____ TASK INPUT

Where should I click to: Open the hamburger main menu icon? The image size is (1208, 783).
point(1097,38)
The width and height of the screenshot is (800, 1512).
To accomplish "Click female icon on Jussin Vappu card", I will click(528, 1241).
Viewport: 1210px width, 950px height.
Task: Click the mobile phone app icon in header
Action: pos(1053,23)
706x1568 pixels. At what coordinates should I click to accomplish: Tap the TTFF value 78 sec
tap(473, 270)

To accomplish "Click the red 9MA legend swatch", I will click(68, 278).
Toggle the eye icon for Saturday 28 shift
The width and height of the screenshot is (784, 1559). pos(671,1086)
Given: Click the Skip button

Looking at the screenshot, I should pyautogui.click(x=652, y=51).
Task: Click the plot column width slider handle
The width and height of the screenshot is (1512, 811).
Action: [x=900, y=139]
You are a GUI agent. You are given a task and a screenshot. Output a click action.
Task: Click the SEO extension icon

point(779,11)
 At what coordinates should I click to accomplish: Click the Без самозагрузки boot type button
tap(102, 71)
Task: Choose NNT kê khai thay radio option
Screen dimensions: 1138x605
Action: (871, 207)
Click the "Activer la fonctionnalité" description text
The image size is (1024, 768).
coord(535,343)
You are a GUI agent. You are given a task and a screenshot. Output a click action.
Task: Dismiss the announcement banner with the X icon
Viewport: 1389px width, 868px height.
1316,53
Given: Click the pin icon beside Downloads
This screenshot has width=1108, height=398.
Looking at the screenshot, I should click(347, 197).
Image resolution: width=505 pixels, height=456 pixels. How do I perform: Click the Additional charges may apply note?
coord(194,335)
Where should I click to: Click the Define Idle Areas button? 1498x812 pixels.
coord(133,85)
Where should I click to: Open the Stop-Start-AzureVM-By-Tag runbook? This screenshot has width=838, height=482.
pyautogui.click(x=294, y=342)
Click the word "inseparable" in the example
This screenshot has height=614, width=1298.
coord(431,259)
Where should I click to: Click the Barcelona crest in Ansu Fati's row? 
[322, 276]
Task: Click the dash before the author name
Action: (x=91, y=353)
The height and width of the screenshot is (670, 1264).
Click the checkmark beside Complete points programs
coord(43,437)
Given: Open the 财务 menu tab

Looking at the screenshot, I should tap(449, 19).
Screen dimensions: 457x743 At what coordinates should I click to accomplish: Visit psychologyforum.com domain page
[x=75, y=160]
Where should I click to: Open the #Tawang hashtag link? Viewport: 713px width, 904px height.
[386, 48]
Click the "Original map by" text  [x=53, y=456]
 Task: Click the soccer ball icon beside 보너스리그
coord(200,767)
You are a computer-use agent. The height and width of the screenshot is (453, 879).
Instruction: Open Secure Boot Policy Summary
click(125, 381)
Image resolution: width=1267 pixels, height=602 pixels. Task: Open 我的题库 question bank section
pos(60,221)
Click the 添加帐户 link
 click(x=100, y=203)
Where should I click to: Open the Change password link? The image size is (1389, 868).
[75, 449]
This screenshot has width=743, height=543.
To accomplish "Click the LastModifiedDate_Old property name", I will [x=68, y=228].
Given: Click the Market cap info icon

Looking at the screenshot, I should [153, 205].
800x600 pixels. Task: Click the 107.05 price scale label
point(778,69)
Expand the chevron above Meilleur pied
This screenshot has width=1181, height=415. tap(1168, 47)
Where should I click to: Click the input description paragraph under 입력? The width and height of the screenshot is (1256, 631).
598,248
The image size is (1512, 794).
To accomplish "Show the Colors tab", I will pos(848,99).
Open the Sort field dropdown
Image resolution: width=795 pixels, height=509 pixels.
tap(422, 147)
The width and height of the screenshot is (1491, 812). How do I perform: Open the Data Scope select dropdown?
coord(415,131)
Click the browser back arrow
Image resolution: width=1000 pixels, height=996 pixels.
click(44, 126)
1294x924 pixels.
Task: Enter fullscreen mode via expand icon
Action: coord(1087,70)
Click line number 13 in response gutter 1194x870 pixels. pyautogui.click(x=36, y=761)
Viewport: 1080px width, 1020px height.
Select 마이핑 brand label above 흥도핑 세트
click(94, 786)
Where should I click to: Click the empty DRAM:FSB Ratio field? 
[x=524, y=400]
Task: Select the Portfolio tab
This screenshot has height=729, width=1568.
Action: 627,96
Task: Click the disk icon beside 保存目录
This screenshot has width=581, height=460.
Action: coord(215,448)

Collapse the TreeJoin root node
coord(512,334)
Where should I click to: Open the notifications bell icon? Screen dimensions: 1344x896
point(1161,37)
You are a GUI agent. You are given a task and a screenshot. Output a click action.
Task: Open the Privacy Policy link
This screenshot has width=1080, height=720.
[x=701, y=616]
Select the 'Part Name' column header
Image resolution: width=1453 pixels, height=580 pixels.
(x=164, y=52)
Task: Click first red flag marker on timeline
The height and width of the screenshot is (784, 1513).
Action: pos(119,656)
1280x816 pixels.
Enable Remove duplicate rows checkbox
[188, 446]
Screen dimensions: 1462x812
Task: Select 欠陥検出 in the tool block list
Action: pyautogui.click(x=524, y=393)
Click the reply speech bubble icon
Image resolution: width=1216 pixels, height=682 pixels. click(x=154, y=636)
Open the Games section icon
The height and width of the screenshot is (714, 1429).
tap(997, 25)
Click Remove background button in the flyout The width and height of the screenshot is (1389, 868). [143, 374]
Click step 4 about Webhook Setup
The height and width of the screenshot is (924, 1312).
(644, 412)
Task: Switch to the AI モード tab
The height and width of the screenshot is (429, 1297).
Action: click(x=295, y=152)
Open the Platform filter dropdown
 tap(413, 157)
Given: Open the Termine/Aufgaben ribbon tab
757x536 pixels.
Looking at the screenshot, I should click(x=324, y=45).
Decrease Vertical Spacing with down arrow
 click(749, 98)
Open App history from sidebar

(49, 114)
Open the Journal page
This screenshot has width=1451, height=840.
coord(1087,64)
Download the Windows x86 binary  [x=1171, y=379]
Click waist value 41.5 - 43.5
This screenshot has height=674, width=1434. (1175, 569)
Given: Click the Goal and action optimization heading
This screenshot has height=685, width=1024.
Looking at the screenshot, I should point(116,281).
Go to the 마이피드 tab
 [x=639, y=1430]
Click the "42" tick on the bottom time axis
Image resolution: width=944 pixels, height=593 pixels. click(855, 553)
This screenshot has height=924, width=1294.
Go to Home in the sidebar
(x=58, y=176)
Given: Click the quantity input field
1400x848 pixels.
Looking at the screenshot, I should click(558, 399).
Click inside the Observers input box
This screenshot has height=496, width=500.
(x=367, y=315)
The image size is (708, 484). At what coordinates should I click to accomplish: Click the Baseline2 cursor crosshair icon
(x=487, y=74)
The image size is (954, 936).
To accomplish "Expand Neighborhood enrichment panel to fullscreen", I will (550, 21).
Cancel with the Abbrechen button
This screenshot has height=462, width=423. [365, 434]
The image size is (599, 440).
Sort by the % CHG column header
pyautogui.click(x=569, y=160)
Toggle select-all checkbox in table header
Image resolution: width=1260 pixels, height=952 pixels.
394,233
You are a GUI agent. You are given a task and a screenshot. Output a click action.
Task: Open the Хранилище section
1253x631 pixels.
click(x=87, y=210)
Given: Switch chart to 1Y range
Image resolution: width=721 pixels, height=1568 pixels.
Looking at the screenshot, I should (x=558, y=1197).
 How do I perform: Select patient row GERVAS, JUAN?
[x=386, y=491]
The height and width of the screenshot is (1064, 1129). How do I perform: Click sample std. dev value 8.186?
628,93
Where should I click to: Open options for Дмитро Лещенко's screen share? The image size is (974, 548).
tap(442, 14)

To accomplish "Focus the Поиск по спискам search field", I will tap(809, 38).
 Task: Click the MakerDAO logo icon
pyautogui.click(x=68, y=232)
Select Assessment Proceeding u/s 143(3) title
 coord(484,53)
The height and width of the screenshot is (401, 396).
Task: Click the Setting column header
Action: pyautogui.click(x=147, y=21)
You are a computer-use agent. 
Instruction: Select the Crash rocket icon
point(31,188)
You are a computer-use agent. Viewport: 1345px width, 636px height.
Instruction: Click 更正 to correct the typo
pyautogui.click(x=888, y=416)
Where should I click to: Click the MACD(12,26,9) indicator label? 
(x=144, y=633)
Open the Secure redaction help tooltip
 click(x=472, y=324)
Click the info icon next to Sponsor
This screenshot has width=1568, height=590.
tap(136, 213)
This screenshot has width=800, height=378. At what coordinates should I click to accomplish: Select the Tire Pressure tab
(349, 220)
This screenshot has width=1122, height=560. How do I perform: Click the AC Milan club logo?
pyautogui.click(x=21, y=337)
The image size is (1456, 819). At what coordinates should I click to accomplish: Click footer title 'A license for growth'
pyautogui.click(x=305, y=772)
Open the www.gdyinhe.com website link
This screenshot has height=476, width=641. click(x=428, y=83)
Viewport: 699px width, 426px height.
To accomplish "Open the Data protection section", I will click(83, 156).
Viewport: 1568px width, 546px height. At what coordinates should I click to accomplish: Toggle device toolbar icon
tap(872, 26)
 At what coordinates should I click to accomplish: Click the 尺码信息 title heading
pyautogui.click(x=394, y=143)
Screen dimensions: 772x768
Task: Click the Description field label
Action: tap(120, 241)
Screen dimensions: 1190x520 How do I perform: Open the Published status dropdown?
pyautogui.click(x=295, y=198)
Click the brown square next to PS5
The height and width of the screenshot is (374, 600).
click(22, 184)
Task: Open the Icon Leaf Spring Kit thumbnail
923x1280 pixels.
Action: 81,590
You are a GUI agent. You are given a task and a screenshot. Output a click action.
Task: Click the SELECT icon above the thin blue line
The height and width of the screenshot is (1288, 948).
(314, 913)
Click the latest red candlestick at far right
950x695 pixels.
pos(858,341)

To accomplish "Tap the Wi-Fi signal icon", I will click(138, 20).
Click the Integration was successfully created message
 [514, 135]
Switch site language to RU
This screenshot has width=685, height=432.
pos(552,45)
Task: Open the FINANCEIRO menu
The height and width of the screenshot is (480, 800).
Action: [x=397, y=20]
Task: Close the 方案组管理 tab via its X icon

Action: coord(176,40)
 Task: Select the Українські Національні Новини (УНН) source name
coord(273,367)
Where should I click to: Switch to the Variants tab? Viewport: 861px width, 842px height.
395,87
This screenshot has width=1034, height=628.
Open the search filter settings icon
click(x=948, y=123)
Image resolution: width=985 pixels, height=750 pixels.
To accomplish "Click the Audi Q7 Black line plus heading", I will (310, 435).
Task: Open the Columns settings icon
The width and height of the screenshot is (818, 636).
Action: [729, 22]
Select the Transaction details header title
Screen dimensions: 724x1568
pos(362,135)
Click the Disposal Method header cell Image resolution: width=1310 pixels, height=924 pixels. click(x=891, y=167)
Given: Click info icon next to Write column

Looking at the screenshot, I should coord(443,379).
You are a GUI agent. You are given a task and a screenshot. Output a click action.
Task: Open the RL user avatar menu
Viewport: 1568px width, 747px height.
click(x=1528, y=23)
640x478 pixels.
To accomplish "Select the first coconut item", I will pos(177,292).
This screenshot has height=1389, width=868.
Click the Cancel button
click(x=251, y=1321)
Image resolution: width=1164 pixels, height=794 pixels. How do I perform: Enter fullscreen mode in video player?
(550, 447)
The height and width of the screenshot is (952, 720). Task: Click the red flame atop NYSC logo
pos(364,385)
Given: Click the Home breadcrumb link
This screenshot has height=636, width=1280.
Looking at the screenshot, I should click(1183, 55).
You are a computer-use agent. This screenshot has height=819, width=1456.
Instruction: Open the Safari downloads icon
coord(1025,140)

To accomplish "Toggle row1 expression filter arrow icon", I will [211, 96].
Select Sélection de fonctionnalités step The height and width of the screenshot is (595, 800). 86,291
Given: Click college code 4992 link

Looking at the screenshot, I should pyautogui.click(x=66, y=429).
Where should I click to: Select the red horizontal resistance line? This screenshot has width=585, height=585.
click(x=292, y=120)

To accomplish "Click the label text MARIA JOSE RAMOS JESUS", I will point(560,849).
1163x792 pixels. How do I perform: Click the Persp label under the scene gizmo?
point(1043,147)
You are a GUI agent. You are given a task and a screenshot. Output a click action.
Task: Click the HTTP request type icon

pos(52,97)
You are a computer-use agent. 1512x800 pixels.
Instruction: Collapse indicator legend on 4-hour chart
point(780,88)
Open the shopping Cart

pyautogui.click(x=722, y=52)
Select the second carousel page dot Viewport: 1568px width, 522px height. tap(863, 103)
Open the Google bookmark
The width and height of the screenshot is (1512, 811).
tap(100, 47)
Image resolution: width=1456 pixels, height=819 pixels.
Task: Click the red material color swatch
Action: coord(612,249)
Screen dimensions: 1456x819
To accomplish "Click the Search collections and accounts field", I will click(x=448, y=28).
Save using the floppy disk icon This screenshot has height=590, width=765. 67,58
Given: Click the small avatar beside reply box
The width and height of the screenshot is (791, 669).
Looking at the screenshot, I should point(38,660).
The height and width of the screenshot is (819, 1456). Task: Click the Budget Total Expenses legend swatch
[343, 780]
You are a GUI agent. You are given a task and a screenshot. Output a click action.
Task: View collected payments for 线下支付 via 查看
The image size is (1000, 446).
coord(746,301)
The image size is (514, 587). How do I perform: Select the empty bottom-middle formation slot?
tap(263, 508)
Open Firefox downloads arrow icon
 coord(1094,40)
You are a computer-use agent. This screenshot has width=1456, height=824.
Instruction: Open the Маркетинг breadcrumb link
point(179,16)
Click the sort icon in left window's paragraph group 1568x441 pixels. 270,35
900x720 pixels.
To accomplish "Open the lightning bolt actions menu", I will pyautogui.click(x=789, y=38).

________

_WHAT YOU HAVE TO DO_
Exact reproduction is required: output the lines from the start of the entries above through the line with "The width and height of the screenshot is (800, 1512).".

_SOLUTION TO THE EXERCISE_
Where should I click to: Open the hamburger main menu icon? The image size is (1208, 783).
point(1097,38)
The width and height of the screenshot is (800, 1512).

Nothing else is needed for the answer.